There are a number of known prognostic factors for endophthalmitis, such as patient’s age, the virulence of the microorganism, diabetes, posterior capsule rupture, changes in intraocular pressure, corneal infiltrate and especially the initial VA of light perception [24]. However, there was no correlation between TNF-α, IFN-γ or any other cytokine and final visual acuity. In this study, the cytokine levels could not be used as prognostic markers for infectious endophthalmitis.

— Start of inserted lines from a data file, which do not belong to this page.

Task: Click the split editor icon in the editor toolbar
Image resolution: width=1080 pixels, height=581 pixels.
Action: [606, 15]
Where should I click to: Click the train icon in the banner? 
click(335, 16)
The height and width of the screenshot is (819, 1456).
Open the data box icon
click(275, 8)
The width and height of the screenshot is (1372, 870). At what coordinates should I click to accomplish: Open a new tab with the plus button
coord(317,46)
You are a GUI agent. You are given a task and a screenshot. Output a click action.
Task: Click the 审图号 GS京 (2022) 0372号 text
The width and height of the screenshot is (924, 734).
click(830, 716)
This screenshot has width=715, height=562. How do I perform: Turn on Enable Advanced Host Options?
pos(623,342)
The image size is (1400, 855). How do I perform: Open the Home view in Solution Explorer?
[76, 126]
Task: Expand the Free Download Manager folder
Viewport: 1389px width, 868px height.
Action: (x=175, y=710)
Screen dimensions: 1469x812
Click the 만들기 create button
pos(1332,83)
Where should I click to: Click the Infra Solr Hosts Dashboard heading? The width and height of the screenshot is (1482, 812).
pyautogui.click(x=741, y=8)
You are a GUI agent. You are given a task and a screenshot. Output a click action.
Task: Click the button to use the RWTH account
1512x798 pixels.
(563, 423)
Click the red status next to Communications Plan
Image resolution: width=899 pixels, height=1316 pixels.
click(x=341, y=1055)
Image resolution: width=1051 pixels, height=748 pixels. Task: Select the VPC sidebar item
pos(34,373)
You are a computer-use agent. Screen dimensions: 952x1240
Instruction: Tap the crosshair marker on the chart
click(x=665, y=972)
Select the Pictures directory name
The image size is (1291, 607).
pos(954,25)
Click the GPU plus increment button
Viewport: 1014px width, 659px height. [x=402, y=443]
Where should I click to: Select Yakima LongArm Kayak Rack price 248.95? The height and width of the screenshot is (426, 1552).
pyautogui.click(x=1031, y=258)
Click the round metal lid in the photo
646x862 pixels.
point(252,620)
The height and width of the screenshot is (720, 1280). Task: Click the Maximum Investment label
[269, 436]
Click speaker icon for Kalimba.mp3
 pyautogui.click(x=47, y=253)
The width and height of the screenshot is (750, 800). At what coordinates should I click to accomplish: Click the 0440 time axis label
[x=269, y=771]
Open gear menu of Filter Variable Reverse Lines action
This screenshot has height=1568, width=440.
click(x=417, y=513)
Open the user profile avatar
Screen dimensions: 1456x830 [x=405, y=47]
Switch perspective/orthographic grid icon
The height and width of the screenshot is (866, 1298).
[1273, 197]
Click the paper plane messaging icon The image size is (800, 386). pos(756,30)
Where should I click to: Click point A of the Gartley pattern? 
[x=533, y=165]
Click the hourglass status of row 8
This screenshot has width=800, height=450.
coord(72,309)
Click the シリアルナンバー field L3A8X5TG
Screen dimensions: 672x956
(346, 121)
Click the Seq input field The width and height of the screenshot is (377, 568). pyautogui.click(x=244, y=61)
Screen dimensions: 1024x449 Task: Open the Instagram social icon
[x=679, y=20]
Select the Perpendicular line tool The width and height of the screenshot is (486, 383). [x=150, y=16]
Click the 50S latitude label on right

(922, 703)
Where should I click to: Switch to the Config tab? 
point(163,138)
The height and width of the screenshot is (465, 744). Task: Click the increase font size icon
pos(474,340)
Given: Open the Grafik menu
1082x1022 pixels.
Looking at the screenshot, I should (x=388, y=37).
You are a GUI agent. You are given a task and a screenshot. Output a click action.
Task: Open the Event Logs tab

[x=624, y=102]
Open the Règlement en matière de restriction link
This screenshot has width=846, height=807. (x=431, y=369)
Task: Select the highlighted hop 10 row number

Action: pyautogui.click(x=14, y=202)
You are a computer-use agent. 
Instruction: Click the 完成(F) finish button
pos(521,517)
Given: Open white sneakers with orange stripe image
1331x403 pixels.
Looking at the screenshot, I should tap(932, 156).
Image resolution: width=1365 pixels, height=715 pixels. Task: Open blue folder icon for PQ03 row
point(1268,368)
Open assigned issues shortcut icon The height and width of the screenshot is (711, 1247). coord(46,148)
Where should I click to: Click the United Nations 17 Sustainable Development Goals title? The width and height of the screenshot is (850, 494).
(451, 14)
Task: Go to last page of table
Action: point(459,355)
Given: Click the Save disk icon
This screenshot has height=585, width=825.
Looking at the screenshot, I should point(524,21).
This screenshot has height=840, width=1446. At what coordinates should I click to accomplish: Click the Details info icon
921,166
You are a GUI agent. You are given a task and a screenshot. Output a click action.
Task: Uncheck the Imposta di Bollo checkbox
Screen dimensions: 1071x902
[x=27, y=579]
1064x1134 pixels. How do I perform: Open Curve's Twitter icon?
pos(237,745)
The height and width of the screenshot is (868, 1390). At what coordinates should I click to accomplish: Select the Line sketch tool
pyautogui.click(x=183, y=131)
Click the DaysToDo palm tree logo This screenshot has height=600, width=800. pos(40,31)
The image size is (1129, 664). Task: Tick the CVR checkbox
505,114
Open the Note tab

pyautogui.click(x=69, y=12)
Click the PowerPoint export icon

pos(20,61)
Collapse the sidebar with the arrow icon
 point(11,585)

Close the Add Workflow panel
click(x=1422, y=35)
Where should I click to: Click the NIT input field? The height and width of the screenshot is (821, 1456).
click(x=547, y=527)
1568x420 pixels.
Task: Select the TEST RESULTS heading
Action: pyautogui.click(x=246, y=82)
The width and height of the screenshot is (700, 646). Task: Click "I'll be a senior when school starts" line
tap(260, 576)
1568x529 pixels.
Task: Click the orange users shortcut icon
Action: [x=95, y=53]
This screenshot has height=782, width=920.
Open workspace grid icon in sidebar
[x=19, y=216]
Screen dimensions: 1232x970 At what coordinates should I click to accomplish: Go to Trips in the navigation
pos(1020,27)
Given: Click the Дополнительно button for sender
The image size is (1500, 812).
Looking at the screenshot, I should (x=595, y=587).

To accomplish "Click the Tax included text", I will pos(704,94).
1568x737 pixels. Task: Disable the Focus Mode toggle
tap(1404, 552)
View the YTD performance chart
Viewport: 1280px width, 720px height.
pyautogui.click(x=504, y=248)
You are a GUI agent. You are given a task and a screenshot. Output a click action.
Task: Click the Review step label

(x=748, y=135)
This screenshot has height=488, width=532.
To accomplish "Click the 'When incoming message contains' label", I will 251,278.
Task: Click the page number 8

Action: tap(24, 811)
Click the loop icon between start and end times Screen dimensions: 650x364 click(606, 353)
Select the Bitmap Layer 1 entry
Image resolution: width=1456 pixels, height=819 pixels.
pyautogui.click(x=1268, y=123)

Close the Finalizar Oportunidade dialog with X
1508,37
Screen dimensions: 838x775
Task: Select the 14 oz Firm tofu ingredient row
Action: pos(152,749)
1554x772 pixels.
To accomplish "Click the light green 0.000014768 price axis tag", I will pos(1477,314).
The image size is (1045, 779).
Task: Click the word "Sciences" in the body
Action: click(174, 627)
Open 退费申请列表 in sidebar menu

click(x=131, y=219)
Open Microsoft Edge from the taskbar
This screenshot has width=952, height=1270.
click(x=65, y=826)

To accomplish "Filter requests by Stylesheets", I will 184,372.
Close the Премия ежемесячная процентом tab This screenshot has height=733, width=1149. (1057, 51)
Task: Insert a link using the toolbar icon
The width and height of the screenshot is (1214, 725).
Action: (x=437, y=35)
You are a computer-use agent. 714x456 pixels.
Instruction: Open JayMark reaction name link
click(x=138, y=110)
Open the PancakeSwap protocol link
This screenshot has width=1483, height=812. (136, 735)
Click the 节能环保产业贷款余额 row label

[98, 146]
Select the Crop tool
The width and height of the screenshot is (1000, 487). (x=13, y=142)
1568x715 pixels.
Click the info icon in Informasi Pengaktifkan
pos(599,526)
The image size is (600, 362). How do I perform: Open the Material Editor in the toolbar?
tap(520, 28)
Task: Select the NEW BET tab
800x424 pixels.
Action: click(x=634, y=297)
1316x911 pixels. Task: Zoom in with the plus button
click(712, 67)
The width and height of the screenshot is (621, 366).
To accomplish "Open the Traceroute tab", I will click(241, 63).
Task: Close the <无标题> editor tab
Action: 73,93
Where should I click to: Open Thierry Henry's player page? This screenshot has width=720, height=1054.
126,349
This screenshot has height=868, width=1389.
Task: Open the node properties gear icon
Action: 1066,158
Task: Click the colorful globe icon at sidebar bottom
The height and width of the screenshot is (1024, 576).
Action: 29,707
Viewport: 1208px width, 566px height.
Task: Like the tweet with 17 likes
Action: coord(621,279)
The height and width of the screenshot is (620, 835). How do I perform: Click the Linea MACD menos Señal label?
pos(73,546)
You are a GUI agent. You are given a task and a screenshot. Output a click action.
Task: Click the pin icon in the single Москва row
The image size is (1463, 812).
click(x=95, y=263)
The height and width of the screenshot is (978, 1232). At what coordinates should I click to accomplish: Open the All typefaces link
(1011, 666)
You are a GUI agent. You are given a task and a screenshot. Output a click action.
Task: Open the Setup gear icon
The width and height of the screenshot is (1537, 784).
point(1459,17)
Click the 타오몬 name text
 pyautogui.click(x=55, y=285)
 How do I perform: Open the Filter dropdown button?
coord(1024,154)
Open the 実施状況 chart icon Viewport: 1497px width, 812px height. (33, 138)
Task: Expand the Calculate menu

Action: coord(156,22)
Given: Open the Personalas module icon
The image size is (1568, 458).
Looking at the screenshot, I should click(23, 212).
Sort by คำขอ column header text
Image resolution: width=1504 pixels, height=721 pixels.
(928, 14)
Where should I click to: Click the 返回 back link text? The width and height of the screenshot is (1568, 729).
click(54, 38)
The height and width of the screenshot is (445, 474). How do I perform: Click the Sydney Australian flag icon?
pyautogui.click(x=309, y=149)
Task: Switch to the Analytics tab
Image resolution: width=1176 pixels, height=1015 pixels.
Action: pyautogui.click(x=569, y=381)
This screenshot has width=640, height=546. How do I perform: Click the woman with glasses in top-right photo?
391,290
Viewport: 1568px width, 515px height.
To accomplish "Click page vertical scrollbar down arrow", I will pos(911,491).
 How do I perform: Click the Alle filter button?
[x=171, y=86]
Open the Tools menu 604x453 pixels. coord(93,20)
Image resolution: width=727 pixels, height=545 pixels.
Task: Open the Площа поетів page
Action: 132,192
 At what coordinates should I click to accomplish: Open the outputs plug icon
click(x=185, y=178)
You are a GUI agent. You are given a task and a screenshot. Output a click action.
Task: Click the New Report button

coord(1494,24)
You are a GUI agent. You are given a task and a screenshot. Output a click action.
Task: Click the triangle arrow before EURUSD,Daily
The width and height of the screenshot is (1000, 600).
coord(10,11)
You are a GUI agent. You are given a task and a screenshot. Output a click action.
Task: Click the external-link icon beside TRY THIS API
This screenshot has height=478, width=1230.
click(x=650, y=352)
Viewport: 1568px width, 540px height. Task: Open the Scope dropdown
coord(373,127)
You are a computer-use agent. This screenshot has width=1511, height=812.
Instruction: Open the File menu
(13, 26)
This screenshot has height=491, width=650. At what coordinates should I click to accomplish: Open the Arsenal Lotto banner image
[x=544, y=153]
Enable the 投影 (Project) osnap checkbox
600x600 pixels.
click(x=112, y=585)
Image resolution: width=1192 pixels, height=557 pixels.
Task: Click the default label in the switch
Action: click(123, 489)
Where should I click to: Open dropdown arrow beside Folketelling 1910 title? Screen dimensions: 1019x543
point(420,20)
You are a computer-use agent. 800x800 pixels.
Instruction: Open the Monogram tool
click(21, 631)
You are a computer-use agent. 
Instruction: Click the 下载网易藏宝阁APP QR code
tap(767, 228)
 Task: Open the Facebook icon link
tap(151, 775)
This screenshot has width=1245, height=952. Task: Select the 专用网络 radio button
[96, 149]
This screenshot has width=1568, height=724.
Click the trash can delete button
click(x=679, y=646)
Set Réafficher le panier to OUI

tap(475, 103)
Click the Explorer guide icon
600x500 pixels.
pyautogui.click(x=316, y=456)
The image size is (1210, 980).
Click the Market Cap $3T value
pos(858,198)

There was an increase in the concentration of IL-8 in patients with positive cultures. IL-8 has been identified as a marker for the early detection of bacterial infections [13]. A diagnosis of infectious endophthalmitis following cataract extraction is based on clinical criteria; thus, there’s a possibility that some patients who are culture negative, have a sterile endophthalmitis. There was also an increase in the concentrations of IL-17 in the patient with Staphylococcus aureus infection. An alpha-toxin produced by strains of S. aureus has already been shown to induce IL-17 production [26]. Additional studies with a larger sample size are needed to assess IL-8 as a marker for bacterial infections and IL-17 as a marker for S. aureus infections.
 
Acknowledgments

The authors thank Roberta Facioli, technical and scientific advisor in the Science Pro Laboratory, São Paulo, Brazil, for the measurement of cytokine levels; Professor Edmilson Mazza of the Federal University of Pernambuco [Universidade Federal de Pernambuco], Brazil, for his assistance with the statistical analysis; and Dr. Vasco Bravo Filho for coordinating the logistics of measuring and storing the cytokines.
 
Funding

The authors do not have any financial interest or any conflicting relationship concerning the subject of this paper.